Your instructions:
Give the listing below, from the line with "Screen dimensions: 1391x631" through the end of the listing, as a two-column CSV with the headers instruction and coordinates. Put one row for each thing asked and its answer, quote every field, turn line breaks into spaces, and leave out the pictures.

Material:

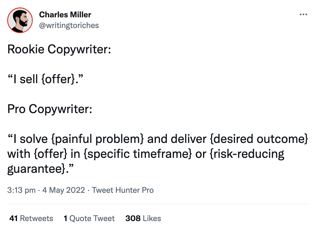Open the Tweet Hunter Pro source link
This screenshot has height=232, width=314.
click(123, 190)
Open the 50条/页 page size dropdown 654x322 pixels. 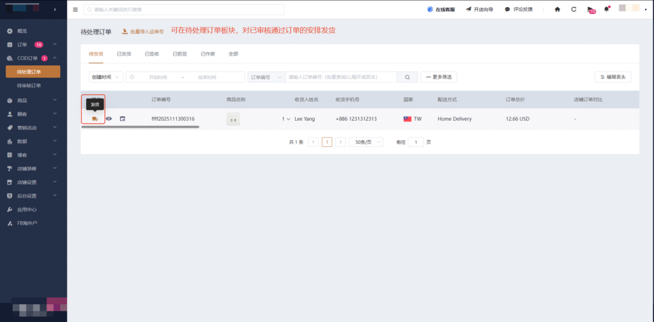pyautogui.click(x=366, y=142)
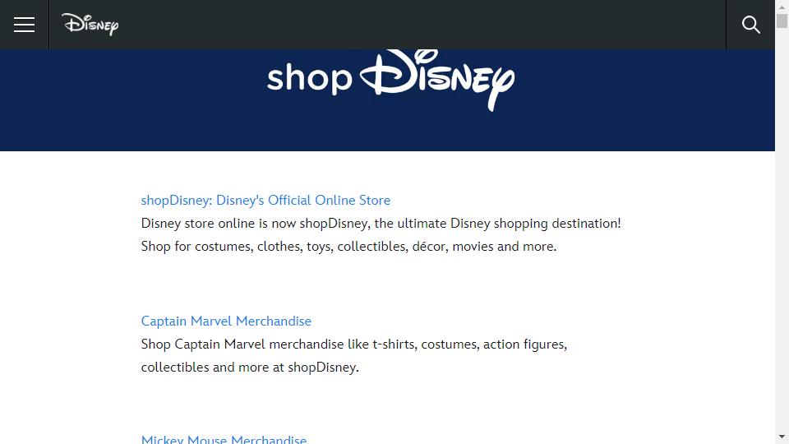Click the "collectibles and more at shopDisney." line
789x444 pixels.
click(x=250, y=368)
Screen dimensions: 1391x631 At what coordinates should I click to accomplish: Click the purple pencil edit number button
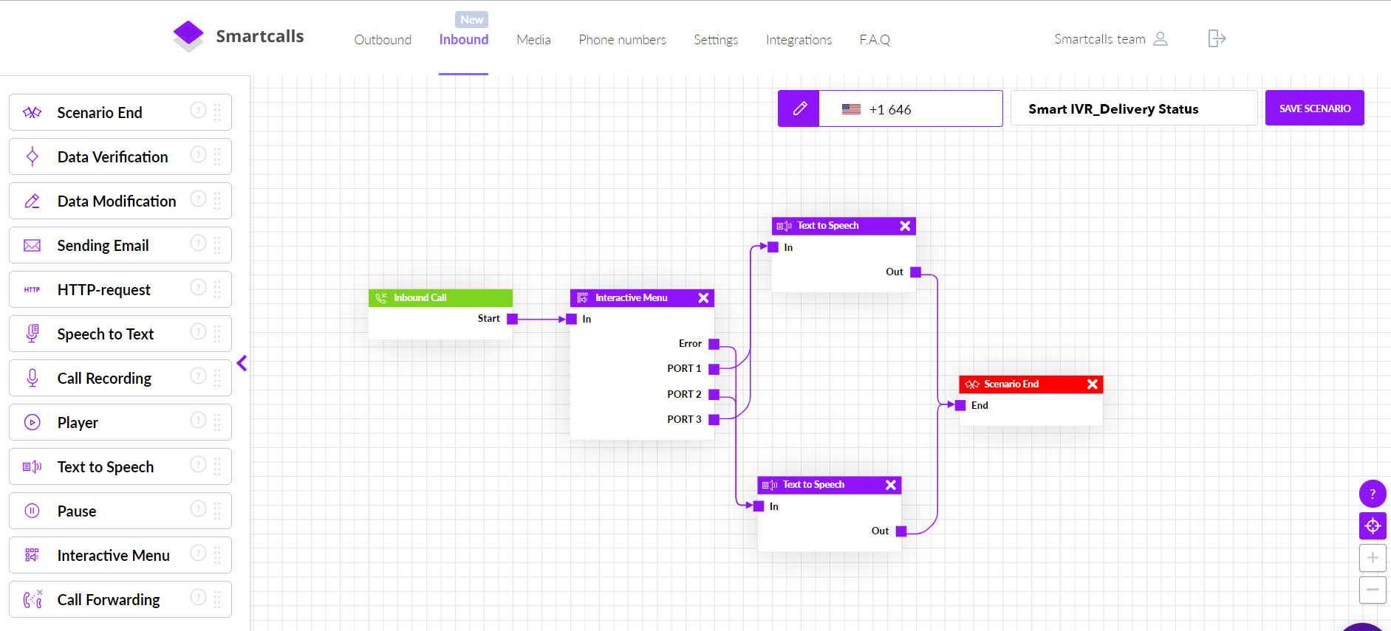pyautogui.click(x=799, y=109)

Completed exercise:
instruction,coordinates
"Screen dimensions: 1391x631 At what coordinates should I click to accomplish: Click the purple pencil edit number button","pyautogui.click(x=799, y=109)"